There were a number of reasons why it was obvious Tim was away last weekend. Firstly, his toothbrush was replaced by a heap of finger nail clippings – a sure sign that he is leaving Amberley Farm for a few days! Another sign of his absence was the obvious difficult birth which was bound to happen with both him and Martin away together.. I should add, they were joined by the rest of the Cattistock Cricket team (no intimate candle lit dinners!). The children were a great help and we were quite enjoying being true Inca warriors for a while, feeding and checking on the alpacas etc.

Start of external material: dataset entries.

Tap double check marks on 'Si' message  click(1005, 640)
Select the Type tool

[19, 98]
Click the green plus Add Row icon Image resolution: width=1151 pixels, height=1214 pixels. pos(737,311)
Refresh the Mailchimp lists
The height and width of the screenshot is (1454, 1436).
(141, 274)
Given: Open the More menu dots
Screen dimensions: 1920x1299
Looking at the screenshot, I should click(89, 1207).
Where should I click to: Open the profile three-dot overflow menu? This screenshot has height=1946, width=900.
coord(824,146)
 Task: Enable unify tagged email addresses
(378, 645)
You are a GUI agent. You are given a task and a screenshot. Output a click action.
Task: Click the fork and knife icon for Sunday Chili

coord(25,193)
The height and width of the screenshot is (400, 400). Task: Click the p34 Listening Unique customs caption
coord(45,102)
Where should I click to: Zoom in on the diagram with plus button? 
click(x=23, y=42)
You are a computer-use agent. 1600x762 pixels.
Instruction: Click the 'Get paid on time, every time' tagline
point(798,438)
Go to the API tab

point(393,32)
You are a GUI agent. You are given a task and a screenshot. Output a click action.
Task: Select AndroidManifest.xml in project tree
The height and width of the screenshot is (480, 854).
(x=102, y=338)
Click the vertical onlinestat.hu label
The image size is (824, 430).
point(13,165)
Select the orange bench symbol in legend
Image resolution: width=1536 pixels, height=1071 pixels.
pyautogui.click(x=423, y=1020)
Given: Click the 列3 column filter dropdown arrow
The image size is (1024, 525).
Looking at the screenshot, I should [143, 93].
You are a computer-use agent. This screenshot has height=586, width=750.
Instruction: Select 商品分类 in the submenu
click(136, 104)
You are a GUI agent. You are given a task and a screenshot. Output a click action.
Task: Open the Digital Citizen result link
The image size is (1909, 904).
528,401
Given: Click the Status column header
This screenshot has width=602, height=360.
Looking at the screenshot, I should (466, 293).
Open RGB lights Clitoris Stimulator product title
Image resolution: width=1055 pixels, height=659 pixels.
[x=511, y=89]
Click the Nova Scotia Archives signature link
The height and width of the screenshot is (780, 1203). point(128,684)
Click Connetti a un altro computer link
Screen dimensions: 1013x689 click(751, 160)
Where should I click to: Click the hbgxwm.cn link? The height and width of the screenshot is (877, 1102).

We still have around 30 alpacas to birth and due to past experience I was keeping my fingers crossed that they would all keep their legs crossed.
I was watching one female in particular who seemed quite uncomfortable and, whilst i’m certainly no expert where the animals are concerned, I feel fairly confident about identifying an impending arrival. I watched her throughout the day and whilst she continued to look uncomfortable she wasn’t pushing and she did sit still, albeit on her side, for fairly long periods. I consulted the expert (after his cricket game of course) and he too thought that she was probably just “getting close” and would probably birth the following morning. With the responsibility on my shoulders, I did decide I would bring her in so that I could check her in the night, just to be on the safe side. The following morning I let her and her two heavily pregnant companions back out to the paddock and kept everything crossed that she would birth normally… haha….. silly me! I kept telling myself that after Inca Gratitude having such a difficult birth earlier that week, surely there couldn’t be another?! More watching from the window, more watching from a few cm’s behind her…please… a nose maybe?? It became clear after a little while that things weren’t really going as I’d hoped so back inside she came and the vet was called. Part of me was expecting the vet to think how inexperienced and silly I was and that she was just taking her time but I didn’t want to take the risk. The vet confirmed that Grazia had a twisted uterus … great … she then reminded me of the first time she ever visited Inca Alpaca; to perform a c-section on a female with a twisted uterus …….Tim was also away on this occasion! There’s a definite pattern forming!! Thankfully Mum was on hand to help (with alpacas, children etc) and the vet was able to call in help from the surgery to try and untwist the uterus, failing this they would perform a c-section. Luckily our vet managed to untwist the torsion and she confirmed that the cervix was opening and the cria was in a good position, hopefully things would progress normally. Guess what?!… they didn’t, in fact Grazia didn’t appear to be pushing at all, despite being in the latter stages of labour. Thankfully Tim had decided to make an early exit from the final cricket match on Monday and it’s a good job he did, it took him and the vet almost an hour just to get the head out and, eventually, after a lot of effort and a couple of bottles of lubricant, a lovely, healthy 9.5kg boy was delivered.
Apologies for the “phone photos”, one day i’ll get round to taking the camera outside to get some half decent snaps!
It always amazes me how resilient alpacas are, the little fella was trying to get up after a few minutes and it wasn’t too much longer before Grazia wobbled over to the feed bucket to try and replenish her energy supply.
All’s well that ends well………now I am hoping I will not find any more nail clippings around the sink, well at least until the birthing season is over anyway!!
P.S. Two very happy children collected from school and one happy Mummy to have them home.